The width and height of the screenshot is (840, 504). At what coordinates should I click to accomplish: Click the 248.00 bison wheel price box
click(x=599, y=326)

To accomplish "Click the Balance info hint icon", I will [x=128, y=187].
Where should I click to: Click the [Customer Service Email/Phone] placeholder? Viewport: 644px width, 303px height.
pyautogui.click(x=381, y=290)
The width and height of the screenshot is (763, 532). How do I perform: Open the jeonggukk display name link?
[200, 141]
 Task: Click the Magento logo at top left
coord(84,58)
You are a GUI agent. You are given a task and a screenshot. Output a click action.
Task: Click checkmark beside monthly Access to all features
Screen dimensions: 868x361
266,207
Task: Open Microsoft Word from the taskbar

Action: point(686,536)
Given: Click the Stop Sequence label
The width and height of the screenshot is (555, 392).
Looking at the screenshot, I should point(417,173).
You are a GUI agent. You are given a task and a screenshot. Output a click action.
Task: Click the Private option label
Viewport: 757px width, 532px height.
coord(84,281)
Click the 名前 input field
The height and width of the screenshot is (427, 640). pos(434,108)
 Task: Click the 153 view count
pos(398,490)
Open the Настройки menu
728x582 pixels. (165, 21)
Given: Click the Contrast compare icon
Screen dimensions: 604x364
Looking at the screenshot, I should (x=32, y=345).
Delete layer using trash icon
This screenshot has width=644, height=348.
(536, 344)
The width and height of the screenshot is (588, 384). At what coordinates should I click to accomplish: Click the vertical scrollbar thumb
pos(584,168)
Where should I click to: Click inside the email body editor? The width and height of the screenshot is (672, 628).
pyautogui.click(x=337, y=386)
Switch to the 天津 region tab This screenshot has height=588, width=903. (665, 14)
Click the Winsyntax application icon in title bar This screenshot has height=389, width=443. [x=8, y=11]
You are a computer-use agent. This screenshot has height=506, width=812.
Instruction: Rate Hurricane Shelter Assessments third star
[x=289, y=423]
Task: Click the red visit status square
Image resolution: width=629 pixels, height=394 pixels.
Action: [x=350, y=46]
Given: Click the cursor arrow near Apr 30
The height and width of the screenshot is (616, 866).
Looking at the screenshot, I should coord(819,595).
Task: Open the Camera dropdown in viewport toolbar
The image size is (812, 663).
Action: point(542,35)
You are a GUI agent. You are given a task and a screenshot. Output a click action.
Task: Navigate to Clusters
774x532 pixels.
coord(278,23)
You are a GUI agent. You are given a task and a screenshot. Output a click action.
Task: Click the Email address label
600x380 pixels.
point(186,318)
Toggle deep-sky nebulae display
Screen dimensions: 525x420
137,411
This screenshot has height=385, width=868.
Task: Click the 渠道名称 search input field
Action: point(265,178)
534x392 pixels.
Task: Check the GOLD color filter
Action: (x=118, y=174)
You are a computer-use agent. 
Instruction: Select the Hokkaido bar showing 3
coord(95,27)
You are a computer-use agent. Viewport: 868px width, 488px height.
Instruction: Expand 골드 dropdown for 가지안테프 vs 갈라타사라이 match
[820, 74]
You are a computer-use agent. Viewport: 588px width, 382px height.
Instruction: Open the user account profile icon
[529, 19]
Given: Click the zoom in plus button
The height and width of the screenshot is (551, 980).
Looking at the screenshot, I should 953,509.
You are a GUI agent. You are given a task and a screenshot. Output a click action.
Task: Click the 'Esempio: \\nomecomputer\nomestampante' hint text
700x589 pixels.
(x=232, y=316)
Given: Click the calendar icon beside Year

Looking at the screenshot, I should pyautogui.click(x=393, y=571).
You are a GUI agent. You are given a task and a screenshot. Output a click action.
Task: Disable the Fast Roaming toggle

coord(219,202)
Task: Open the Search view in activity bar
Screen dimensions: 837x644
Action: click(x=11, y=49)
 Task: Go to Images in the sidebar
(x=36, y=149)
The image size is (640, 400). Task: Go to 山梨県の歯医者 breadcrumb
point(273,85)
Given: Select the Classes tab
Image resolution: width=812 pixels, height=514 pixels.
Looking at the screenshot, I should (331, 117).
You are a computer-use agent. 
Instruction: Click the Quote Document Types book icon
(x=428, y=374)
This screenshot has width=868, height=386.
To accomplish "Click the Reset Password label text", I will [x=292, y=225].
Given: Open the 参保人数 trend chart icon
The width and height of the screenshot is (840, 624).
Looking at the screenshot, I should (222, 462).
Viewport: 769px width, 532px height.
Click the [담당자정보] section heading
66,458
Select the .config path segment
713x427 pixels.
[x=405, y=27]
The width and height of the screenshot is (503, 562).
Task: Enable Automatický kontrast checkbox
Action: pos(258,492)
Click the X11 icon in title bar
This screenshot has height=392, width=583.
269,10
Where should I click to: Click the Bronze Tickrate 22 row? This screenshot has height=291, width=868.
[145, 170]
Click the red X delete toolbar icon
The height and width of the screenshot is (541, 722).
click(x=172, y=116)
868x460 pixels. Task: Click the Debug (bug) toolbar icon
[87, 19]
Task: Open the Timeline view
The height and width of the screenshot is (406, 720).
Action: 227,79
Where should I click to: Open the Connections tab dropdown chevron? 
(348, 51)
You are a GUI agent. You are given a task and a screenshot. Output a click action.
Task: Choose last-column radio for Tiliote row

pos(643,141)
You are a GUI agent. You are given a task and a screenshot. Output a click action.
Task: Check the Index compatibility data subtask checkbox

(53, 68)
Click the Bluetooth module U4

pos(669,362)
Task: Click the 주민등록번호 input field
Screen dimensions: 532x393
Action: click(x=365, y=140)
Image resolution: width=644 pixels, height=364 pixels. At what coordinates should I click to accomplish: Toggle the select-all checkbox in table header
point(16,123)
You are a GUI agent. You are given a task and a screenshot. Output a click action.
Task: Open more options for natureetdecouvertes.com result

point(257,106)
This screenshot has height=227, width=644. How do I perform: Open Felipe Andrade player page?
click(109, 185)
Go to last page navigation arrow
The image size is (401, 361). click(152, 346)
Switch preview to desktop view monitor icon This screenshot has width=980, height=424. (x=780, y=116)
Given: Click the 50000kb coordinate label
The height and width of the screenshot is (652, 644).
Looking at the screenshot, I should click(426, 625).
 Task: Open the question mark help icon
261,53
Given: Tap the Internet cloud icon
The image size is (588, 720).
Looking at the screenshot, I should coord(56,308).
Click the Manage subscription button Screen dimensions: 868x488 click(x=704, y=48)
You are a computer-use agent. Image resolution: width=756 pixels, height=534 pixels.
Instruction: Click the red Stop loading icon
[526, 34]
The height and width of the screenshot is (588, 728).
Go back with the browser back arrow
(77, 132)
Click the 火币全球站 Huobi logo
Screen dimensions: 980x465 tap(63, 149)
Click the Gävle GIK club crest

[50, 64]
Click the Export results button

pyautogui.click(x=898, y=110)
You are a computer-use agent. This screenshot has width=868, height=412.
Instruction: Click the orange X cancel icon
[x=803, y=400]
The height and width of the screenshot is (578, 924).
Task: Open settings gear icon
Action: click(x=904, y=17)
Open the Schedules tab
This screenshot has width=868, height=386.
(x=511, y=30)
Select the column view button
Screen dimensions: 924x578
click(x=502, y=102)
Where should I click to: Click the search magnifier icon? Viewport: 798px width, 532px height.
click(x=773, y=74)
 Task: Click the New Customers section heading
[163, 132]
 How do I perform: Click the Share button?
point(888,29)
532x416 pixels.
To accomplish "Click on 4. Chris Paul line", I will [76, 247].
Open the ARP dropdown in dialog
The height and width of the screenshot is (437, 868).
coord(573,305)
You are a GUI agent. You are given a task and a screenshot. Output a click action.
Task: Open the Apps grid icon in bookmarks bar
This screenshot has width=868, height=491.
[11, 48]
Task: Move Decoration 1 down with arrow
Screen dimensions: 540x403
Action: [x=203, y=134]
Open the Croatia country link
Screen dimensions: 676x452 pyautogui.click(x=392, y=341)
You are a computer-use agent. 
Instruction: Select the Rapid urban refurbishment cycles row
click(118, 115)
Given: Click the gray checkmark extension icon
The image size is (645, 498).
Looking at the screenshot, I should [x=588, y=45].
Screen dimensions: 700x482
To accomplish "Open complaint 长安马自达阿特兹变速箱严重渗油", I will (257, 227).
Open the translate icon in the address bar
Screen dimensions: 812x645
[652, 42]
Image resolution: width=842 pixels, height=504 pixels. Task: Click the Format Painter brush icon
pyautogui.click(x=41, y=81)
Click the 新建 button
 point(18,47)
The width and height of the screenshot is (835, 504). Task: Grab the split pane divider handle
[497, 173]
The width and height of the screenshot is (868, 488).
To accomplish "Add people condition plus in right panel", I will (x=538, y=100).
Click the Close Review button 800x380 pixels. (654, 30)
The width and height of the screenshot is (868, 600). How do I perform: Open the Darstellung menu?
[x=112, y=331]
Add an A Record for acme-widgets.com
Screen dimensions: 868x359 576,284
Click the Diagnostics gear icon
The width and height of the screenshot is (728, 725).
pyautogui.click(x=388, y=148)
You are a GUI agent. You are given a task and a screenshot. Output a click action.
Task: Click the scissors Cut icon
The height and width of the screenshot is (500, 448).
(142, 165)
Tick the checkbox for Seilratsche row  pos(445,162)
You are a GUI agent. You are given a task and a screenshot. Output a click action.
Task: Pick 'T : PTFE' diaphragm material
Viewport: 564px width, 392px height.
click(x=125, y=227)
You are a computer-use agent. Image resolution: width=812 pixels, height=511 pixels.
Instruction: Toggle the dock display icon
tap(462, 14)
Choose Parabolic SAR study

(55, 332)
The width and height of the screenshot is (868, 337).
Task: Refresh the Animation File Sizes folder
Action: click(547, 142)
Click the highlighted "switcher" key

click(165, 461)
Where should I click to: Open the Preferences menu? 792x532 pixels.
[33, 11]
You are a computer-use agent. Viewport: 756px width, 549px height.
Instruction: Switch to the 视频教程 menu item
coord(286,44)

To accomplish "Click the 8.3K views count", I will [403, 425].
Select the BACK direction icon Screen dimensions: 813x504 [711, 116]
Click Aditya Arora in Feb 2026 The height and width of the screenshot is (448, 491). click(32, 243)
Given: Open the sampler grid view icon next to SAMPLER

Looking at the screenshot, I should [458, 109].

**Exercise**: Copy only this part of the entries above: the line with "You are a computer-use agent. Viewport: 588px", the line with "Task: Click the 'Esempio: \\nomecomputer\nomestampante'", and the lines between, all exactly as written.

**Answer for the task**:
You are a computer-use agent. Viewport: 588px width, 382px height.
Instruction: Open the user account profile icon
[529, 19]
Given: Click the zoom in plus button
The height and width of the screenshot is (551, 980).
Looking at the screenshot, I should 953,509.
You are a GUI agent. You are given a task and a screenshot. Output a click action.
Task: Click the 'Esempio: \\nomecomputer\nomestampante' hint text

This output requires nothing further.